Records from a data source:
════

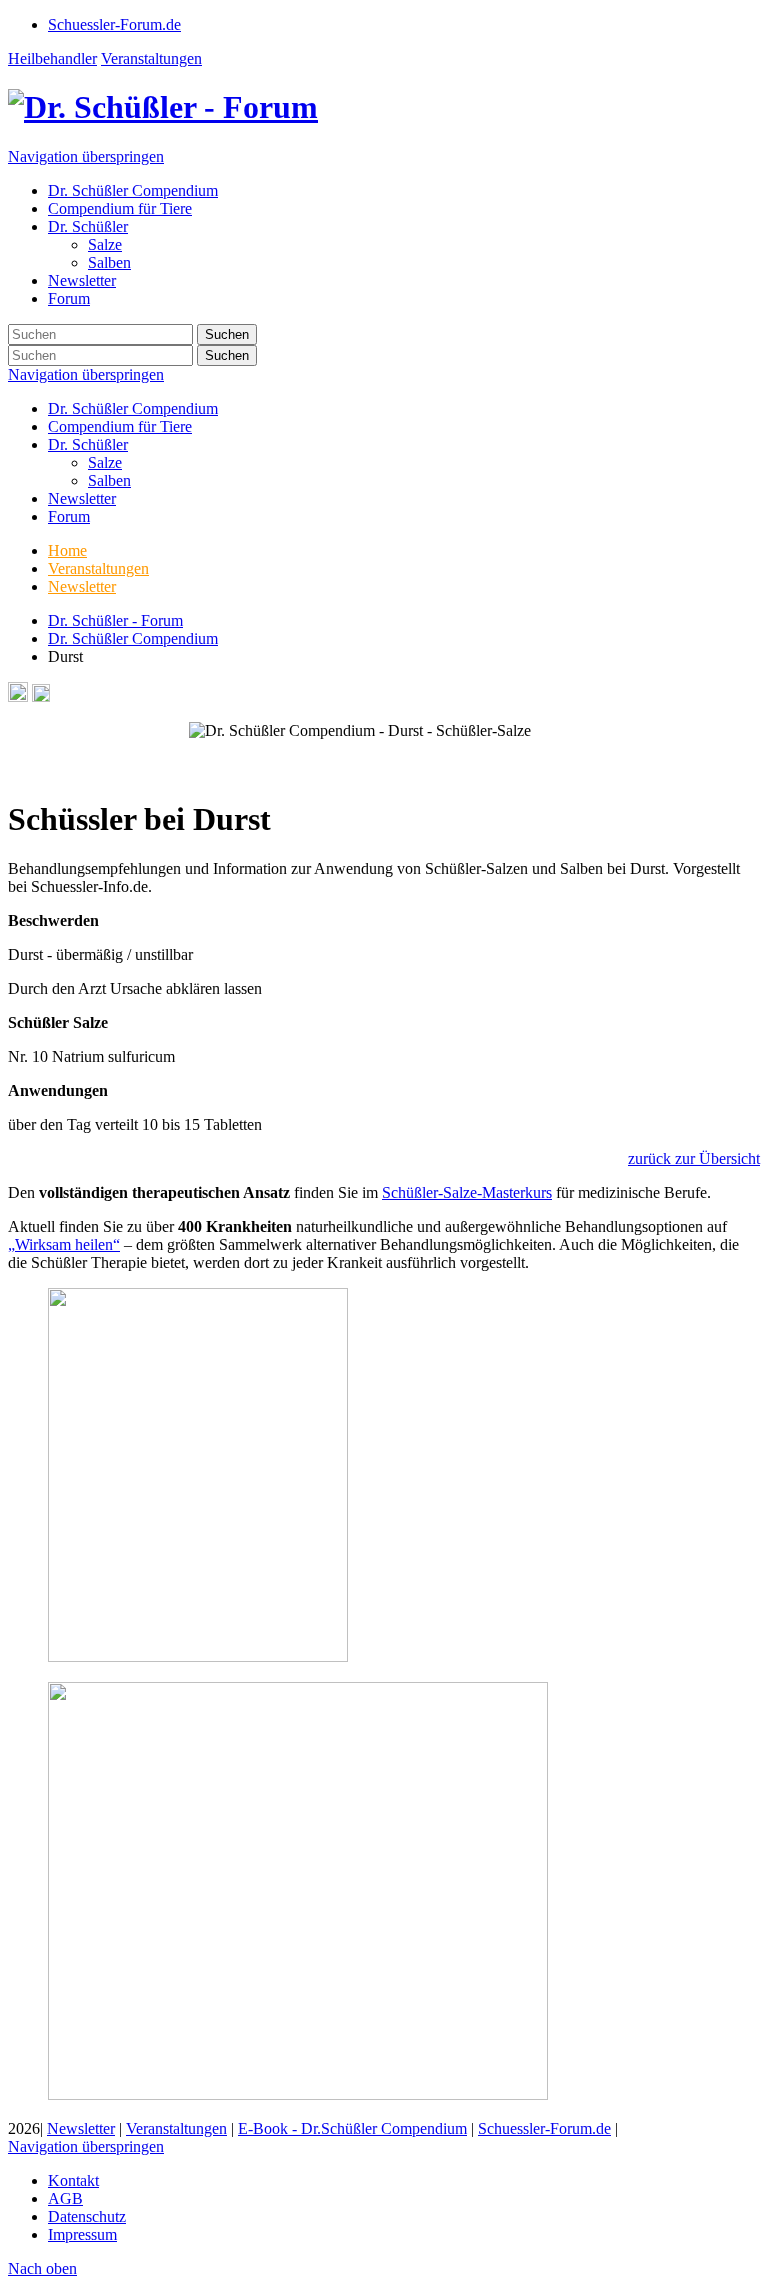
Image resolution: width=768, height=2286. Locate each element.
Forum (69, 516)
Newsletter (82, 498)
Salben (109, 480)
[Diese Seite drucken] (18, 696)
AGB (65, 2198)
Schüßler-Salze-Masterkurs (467, 1192)
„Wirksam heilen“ (64, 1244)
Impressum (82, 2234)
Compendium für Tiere (120, 426)
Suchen (227, 334)
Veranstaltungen (151, 58)
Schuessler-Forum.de (544, 2128)
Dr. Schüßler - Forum (115, 620)
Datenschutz (87, 2216)
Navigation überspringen (86, 156)
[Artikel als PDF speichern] (41, 696)
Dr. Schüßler (88, 444)
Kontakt (73, 2180)
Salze (105, 462)
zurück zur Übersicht (694, 1158)
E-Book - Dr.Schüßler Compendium (352, 2128)
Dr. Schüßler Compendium (133, 408)
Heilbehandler (52, 58)
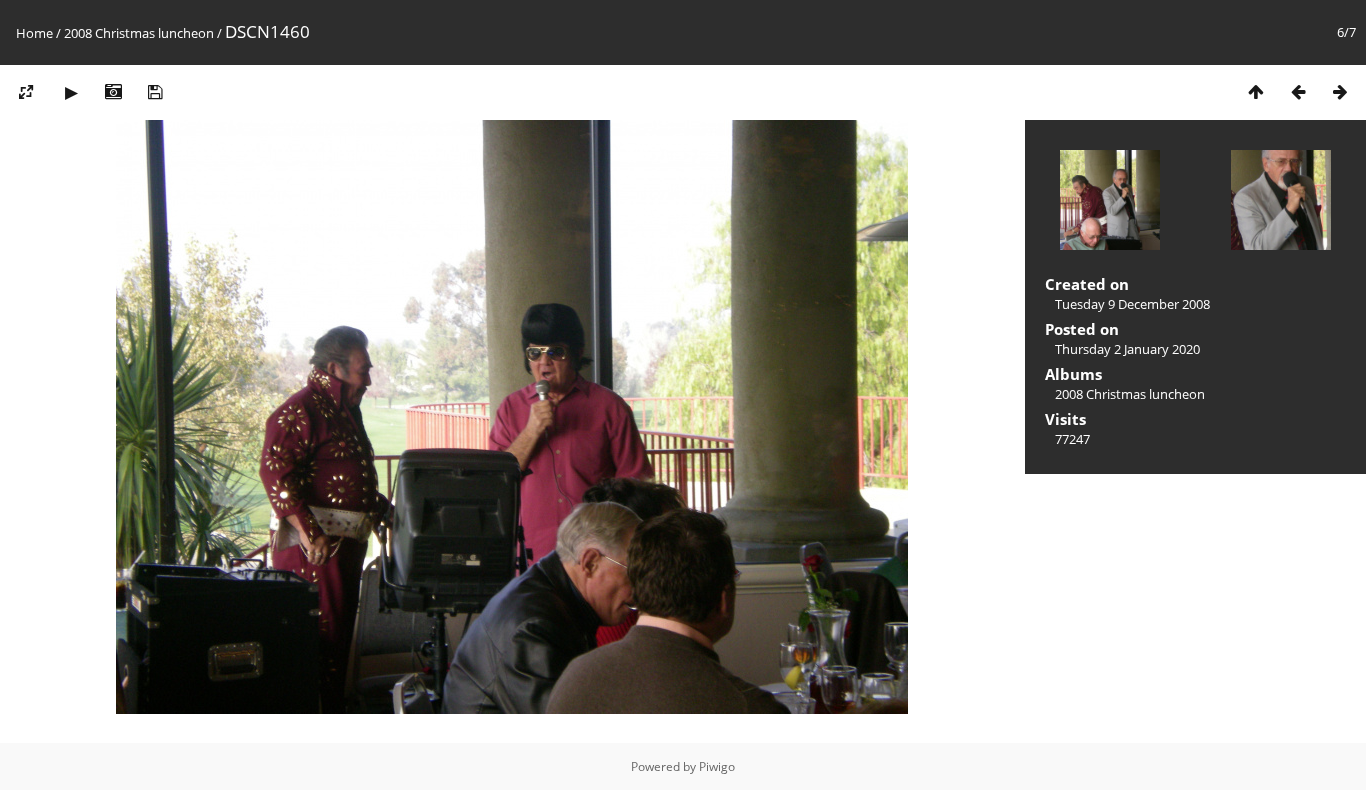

════

What to work on: Within the records, tally every line that contains the word "Schüßler". Only the resulting number should be given.

Reply: 5